[Required action] What is needed is every line of the data that includes the word "memory". Please copy each one.

+===+

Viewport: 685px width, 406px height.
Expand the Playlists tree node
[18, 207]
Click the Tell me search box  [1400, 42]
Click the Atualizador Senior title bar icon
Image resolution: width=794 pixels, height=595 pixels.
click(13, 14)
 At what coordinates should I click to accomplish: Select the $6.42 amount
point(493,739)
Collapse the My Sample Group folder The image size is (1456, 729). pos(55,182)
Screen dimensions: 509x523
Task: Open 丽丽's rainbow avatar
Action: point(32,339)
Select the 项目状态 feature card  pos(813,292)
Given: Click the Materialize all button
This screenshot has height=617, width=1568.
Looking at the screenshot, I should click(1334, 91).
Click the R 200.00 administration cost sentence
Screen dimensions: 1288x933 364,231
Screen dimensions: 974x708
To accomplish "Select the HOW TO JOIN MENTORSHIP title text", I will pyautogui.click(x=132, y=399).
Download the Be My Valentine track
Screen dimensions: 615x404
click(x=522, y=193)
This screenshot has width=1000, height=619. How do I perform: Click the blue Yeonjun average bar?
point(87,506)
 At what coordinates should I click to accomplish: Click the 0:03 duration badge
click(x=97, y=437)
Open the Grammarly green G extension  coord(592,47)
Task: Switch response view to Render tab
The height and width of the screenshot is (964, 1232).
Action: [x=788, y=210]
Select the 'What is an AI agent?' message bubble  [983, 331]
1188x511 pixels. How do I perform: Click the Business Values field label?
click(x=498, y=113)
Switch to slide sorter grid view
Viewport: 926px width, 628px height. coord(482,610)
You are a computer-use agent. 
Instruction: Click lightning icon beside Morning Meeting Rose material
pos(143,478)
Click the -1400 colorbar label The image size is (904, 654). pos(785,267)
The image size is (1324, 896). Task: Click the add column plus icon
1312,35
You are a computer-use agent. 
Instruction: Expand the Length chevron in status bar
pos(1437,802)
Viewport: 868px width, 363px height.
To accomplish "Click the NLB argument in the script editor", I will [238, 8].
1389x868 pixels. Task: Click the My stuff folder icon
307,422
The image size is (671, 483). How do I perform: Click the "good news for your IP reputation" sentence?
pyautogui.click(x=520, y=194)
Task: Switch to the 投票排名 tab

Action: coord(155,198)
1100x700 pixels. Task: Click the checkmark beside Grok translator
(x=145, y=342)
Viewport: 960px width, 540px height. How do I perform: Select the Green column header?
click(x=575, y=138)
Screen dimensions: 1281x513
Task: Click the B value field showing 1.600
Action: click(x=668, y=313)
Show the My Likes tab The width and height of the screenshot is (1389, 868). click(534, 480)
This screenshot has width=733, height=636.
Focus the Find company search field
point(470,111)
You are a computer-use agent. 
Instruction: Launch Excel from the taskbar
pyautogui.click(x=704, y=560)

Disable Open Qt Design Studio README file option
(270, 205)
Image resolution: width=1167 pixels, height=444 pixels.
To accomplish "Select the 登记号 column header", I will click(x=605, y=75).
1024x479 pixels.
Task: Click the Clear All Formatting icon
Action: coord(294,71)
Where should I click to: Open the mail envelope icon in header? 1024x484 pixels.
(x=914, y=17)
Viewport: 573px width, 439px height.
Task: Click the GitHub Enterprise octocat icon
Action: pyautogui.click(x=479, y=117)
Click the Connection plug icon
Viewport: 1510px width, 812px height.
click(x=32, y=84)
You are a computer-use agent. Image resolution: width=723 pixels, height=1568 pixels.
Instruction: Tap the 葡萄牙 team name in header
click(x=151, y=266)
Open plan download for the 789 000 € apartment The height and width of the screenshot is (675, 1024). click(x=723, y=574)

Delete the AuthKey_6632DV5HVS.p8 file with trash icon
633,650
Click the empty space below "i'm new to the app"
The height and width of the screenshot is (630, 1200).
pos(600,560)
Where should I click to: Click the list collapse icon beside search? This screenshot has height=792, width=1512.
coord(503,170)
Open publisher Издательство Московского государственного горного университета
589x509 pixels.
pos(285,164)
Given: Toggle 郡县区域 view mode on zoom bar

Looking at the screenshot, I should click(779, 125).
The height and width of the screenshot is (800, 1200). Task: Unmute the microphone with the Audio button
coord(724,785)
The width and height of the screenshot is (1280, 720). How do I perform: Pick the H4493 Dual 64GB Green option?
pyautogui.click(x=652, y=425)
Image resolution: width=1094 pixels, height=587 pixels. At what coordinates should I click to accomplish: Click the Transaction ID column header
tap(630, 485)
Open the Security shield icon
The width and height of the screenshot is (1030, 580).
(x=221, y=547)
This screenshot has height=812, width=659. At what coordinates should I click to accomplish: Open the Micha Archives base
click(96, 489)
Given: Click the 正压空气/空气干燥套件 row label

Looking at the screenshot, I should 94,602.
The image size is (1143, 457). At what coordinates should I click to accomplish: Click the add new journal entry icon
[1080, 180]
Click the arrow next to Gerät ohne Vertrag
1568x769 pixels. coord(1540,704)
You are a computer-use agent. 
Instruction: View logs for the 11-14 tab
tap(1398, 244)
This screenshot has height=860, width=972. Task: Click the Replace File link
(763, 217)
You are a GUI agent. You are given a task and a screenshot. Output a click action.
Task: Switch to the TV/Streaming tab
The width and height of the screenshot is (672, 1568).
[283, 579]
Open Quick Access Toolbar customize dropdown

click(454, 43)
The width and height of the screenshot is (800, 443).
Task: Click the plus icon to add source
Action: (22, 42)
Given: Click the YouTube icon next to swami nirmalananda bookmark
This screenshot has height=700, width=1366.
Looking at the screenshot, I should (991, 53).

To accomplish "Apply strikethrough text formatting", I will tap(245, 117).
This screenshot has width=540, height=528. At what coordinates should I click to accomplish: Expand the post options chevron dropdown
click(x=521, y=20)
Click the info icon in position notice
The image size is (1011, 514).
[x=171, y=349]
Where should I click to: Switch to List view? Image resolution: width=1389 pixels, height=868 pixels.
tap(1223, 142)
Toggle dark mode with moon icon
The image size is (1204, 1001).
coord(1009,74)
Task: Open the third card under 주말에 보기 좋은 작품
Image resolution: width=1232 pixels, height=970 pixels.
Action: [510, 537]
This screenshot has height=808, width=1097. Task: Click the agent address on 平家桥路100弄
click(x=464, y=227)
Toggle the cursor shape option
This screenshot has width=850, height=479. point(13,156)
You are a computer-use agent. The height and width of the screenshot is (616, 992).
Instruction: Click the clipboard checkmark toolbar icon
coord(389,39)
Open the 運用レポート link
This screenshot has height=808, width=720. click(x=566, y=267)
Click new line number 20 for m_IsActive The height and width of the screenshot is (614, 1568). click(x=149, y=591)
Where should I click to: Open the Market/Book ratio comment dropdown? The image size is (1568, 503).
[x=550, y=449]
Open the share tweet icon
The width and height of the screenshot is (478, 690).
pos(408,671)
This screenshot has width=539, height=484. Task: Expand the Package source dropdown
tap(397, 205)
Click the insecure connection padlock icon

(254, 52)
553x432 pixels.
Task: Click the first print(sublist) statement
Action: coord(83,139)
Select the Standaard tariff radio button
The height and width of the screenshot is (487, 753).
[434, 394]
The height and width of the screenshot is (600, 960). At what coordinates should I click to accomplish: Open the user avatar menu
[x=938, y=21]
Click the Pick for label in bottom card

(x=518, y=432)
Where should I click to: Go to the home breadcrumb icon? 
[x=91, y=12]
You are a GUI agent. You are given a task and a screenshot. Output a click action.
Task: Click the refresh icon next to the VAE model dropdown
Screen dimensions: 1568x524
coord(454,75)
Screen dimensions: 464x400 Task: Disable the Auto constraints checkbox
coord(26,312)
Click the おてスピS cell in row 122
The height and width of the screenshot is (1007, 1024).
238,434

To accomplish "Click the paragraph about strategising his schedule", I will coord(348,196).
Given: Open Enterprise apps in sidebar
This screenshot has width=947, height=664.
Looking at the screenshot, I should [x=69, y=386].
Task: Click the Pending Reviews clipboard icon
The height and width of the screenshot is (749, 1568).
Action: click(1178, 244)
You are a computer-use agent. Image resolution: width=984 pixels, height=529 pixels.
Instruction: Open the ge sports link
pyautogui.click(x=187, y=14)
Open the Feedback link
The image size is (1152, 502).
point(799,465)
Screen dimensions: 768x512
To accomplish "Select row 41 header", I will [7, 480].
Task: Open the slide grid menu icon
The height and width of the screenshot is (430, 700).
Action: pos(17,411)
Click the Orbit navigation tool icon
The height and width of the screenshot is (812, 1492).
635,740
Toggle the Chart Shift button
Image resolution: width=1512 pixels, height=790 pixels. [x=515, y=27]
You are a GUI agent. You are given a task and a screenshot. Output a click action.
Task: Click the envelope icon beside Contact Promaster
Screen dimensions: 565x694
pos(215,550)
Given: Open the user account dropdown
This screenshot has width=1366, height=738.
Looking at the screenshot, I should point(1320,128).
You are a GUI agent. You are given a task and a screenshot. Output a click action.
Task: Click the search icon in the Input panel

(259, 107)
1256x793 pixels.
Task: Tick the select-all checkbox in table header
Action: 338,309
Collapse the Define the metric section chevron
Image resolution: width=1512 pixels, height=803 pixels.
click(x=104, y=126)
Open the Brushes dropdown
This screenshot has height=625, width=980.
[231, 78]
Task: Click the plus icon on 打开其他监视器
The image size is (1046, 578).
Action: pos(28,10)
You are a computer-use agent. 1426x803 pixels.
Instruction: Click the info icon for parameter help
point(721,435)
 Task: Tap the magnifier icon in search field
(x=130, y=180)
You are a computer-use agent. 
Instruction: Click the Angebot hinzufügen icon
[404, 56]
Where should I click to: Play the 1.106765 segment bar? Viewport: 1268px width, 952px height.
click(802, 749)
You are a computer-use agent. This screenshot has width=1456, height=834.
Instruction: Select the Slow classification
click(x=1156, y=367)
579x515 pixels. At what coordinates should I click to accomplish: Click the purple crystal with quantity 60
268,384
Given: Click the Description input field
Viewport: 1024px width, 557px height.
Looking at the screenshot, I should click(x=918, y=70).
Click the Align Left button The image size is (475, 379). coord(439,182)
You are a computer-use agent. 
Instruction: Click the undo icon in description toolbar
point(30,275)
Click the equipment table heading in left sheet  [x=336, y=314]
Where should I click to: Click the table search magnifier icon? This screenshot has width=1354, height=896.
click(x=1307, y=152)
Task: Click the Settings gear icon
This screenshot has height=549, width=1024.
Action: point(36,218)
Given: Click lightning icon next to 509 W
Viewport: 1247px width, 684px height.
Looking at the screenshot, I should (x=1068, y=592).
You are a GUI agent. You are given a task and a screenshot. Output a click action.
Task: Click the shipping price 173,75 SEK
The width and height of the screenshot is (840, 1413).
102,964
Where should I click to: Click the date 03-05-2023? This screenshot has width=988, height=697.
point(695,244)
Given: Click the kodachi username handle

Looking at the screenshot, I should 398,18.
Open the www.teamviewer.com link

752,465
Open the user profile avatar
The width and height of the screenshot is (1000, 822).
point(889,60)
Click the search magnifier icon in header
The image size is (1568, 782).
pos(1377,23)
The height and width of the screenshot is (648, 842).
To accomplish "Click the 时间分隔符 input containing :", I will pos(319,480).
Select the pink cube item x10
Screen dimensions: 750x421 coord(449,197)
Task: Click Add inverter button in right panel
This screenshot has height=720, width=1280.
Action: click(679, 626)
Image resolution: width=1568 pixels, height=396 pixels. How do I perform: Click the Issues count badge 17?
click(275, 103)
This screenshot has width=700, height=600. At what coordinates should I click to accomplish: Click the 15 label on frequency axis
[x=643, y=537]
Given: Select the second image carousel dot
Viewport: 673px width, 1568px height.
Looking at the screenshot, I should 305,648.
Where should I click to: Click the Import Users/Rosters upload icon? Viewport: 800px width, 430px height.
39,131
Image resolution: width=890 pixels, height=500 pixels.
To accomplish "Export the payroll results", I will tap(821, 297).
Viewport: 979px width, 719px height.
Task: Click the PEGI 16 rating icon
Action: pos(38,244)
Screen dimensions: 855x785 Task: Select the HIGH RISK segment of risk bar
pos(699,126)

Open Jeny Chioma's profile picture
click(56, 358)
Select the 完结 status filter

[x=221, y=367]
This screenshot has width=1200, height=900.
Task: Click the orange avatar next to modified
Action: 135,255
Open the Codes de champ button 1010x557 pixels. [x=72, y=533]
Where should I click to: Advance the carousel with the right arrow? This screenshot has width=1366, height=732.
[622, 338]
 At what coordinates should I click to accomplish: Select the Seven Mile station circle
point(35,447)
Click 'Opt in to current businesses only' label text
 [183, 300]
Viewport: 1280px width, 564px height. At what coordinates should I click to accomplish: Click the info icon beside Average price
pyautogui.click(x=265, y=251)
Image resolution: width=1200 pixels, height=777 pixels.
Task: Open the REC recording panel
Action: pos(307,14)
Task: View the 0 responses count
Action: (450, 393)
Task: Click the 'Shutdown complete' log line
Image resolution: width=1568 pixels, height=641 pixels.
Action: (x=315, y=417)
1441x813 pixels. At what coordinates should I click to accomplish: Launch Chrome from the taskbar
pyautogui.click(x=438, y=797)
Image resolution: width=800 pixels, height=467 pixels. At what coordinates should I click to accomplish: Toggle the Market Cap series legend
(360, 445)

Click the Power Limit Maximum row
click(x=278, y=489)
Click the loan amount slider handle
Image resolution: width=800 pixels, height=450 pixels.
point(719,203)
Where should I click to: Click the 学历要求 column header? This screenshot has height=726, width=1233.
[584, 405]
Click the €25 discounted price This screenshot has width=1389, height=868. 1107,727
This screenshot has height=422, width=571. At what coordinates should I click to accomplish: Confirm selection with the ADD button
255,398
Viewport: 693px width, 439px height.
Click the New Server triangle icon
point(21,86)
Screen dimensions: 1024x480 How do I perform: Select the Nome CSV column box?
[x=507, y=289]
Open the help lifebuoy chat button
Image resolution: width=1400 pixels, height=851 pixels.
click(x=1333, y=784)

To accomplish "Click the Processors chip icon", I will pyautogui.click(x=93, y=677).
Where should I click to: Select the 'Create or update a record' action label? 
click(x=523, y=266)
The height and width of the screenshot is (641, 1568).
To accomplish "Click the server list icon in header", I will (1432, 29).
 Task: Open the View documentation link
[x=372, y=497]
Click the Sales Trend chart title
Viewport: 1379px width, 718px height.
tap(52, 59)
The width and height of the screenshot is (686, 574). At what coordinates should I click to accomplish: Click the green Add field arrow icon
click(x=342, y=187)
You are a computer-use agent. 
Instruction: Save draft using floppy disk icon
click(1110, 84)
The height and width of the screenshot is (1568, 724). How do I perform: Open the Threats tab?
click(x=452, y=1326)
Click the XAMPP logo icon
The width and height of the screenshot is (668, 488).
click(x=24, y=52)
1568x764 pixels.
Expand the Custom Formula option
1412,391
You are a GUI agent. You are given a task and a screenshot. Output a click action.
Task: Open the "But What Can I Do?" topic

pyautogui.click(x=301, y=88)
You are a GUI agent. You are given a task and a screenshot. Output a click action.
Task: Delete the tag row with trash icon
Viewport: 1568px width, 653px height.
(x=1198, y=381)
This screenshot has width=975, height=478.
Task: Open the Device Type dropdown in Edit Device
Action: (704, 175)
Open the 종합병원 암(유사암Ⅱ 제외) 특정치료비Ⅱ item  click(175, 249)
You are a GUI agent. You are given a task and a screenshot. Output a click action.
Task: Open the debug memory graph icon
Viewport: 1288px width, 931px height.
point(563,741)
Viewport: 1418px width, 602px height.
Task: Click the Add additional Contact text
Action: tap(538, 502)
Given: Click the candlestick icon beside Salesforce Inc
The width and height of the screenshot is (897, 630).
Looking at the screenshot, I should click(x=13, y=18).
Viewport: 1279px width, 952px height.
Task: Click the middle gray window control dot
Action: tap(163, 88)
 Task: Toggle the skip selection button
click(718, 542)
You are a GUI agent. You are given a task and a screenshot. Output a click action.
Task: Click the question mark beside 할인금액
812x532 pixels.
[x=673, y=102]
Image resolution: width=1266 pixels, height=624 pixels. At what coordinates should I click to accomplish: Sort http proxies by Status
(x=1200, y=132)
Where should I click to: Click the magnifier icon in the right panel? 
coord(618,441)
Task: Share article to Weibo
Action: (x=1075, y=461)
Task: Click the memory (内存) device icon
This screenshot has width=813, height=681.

+===+

[Answer box]
Task: Open the debug memory graph icon
Task: Click the memory (内存) device icon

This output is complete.